Because here's the thing: Nobody will ever tell the truth about this boss. No one told me! I understand why, of course, because they didn't dare say anything negative, because their---our---getting any job in the field any time in the future depends on a good recommendation from him. So we all grin and bear it, and hold in our frustration.

I think I'd be doing this guy a favor by steering him away from the job. On the other hand, what if he's the one person who finally gets along with the boss and enjoys the work? What should I do? I'm completely ----

---- Stumped and Anxious

Dear Stumped,

You've analyzed the situation perfectly, and you already know the answer. So Madame L guesses you were just wanting permission, which Madame L hereby gives:

Do nothing. Absolutely nothing. You do not have to reply to this message. You do not have to call this person.
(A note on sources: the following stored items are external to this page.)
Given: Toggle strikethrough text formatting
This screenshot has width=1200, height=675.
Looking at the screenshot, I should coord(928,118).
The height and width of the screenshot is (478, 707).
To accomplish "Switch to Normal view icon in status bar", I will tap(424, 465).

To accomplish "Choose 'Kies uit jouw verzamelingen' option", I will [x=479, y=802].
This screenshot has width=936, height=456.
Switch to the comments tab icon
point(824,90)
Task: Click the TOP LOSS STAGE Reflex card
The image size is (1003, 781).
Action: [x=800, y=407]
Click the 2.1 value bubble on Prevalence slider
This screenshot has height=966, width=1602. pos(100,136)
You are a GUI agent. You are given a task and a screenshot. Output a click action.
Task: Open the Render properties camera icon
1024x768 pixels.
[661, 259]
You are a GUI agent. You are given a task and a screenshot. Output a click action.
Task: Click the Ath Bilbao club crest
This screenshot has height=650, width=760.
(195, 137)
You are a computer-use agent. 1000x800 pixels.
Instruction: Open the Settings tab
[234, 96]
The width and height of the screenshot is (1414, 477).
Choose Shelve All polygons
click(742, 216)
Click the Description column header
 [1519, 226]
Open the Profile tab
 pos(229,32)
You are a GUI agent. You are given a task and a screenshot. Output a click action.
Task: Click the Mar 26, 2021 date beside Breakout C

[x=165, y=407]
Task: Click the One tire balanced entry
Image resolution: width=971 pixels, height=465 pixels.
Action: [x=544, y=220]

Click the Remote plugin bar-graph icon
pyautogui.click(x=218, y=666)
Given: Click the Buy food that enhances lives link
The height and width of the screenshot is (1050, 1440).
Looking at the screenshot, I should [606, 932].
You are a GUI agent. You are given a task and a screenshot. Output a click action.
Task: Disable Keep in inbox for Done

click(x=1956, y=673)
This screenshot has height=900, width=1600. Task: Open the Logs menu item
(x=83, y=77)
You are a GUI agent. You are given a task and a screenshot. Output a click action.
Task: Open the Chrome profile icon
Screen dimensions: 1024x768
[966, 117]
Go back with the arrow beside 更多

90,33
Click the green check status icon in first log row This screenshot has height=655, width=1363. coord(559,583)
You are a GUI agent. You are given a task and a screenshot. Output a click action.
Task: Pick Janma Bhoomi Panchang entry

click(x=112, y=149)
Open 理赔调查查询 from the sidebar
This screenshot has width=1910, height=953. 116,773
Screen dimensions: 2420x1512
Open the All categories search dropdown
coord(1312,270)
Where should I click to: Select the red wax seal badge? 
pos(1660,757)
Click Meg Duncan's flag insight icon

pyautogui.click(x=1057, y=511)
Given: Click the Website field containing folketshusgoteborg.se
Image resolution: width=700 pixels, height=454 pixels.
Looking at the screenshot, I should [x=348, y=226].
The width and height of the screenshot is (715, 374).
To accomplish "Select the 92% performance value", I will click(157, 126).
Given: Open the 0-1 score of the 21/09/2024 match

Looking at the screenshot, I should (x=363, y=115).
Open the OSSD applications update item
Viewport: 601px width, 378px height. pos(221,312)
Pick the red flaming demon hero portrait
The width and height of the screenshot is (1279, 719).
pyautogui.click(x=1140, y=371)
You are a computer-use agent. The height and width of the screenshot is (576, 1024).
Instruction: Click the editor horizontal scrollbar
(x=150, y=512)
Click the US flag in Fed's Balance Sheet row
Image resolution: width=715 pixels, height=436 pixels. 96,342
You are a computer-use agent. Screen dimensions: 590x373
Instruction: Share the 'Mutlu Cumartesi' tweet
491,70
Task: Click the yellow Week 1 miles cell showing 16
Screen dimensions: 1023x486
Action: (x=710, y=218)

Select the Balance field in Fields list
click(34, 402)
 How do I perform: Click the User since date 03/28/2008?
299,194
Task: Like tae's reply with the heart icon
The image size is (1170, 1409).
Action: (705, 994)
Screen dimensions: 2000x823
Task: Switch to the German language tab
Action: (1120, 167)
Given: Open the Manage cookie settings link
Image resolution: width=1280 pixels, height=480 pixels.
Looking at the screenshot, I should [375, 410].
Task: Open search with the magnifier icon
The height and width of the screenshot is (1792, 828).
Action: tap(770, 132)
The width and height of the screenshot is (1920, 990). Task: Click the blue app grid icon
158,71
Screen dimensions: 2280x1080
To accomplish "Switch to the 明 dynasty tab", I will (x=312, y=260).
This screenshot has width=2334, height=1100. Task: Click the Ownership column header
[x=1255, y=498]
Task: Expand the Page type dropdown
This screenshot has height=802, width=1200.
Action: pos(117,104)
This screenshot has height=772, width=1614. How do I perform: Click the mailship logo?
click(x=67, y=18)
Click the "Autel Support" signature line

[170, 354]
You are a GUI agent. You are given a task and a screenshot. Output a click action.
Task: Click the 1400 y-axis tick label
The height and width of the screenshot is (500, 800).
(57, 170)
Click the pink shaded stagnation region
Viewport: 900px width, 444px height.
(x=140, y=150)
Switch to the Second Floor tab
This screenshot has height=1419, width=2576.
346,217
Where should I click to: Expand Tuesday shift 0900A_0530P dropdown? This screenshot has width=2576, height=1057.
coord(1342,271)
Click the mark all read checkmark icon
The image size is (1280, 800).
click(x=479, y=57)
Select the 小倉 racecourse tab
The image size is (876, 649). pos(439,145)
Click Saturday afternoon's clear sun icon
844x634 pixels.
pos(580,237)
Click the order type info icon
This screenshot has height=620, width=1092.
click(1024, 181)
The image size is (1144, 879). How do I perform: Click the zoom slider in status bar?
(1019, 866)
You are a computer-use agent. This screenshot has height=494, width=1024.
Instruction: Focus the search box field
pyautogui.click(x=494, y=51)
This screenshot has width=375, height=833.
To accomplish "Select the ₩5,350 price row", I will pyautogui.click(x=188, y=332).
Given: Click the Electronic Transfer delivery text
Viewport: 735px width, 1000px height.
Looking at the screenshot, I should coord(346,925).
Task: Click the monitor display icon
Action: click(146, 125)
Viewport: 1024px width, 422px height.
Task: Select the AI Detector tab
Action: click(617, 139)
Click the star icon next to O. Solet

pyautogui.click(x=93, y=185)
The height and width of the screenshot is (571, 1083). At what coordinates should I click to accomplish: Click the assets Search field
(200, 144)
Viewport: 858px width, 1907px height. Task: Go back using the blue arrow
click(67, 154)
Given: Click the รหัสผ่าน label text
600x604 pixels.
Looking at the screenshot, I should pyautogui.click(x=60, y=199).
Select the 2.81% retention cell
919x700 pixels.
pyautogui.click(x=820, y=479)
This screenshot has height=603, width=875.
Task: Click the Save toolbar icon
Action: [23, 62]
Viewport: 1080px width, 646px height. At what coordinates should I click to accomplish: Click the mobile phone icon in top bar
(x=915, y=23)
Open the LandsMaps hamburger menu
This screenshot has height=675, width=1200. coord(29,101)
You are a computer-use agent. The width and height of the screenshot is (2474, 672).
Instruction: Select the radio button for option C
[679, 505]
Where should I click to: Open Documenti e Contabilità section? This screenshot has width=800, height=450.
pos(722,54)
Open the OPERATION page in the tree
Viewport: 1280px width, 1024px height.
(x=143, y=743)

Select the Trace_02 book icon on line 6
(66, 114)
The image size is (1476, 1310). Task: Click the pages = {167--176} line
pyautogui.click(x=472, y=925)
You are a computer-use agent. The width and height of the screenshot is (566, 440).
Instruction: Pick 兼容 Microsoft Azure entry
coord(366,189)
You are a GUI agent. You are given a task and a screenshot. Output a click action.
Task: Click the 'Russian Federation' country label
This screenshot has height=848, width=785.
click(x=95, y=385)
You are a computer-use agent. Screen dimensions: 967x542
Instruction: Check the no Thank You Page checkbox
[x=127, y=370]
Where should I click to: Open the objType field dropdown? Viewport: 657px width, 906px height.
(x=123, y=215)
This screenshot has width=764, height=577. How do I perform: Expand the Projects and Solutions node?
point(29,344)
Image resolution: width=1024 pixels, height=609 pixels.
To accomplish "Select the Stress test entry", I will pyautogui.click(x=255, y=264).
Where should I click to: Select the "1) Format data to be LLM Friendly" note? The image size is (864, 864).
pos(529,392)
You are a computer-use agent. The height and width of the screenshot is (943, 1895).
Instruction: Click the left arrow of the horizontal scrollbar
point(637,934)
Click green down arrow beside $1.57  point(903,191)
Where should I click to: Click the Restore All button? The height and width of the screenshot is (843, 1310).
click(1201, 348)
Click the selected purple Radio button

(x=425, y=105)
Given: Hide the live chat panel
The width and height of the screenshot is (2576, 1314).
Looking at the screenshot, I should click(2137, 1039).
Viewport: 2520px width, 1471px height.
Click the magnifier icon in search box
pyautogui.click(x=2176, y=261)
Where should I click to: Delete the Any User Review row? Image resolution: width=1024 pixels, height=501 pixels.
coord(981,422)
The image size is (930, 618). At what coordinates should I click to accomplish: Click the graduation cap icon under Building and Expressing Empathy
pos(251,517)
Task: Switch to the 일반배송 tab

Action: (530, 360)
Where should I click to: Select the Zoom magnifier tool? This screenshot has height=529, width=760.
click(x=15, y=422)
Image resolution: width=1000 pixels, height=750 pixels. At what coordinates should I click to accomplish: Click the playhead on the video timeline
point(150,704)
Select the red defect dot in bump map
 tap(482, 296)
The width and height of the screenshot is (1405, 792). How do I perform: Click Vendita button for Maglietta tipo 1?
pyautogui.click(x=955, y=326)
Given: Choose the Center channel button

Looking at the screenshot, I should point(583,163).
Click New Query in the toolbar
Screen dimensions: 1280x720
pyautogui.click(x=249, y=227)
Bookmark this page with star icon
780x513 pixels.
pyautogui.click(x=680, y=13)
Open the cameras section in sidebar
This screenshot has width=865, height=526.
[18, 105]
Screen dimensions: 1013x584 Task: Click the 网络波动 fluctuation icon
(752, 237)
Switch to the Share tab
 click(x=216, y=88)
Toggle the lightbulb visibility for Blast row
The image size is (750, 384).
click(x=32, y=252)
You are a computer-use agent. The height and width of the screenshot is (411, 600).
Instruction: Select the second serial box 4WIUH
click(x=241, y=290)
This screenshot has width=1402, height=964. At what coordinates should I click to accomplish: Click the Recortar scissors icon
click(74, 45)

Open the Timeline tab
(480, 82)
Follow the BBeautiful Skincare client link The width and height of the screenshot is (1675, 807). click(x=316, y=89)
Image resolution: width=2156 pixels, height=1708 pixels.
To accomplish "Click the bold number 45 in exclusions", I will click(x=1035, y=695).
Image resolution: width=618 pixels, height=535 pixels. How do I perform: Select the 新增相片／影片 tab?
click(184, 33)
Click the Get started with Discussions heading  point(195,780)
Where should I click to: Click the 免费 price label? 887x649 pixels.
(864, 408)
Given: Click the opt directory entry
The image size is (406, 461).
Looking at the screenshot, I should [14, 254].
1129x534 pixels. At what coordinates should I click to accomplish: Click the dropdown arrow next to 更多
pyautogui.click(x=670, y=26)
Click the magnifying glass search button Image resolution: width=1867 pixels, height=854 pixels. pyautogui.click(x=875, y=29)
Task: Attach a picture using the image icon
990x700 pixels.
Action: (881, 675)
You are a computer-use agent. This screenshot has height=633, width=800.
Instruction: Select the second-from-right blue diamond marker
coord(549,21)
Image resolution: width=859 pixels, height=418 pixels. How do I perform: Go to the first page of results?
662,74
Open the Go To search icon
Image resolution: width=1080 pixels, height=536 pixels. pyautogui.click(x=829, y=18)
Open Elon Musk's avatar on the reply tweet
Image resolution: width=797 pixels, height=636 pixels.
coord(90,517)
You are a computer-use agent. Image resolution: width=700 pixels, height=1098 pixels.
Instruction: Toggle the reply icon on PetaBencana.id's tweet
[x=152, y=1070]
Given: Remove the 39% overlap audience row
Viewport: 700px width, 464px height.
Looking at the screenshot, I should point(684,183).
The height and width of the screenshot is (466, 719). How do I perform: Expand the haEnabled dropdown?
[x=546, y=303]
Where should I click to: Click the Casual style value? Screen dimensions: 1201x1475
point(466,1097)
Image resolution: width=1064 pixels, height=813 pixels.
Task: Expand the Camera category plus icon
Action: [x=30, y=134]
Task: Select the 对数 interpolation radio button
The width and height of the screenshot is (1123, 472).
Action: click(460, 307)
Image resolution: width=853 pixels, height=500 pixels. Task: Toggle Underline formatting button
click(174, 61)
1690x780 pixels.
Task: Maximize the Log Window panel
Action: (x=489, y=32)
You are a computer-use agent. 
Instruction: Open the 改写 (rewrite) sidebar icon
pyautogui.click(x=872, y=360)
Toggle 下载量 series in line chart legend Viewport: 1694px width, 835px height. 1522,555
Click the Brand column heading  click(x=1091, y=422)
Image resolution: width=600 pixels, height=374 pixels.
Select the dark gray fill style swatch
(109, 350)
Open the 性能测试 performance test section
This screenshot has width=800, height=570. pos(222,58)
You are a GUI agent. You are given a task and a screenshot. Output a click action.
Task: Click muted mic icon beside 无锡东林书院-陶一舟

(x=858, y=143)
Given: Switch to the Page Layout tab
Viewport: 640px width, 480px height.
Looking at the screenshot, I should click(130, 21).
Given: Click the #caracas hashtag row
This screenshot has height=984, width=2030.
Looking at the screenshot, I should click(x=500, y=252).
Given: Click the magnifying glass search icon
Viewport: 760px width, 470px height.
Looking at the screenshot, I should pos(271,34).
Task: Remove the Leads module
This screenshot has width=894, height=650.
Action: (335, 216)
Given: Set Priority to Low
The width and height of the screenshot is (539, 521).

In fact, your not replying is exactly the answer the guy is looking for: If your boss were a good one whom you think other people would enjoy working for, you would feel happy to reply to the message, maybe even invite the guy out for lunch to talk about how much everyone likes working there and loves the boss.  Your lack of reply says the opposite, as succinctly, and without risking your job or future, as possible.

And now Madame L has a question for you: Why are you still working for that boss? Snap on your water wings and jump ship as fast as you can.

Madame L understands that it's hard to move on in our current job market, but she suspects that what's keeping you in your job is a bit of inertia, which she urges you to fight.

Finish whatever project you need to finish so you can move on, and finish with such a flourish that you'll receive high accolades from your boss.

Madame L promises that there will come a time, maybe a year from now, maybe ten, when you'll look back with a little bit of fondness on your current situation because of the perspective of time and distance you will have gained. 

Please keep in touch and let Madame L know how it's going.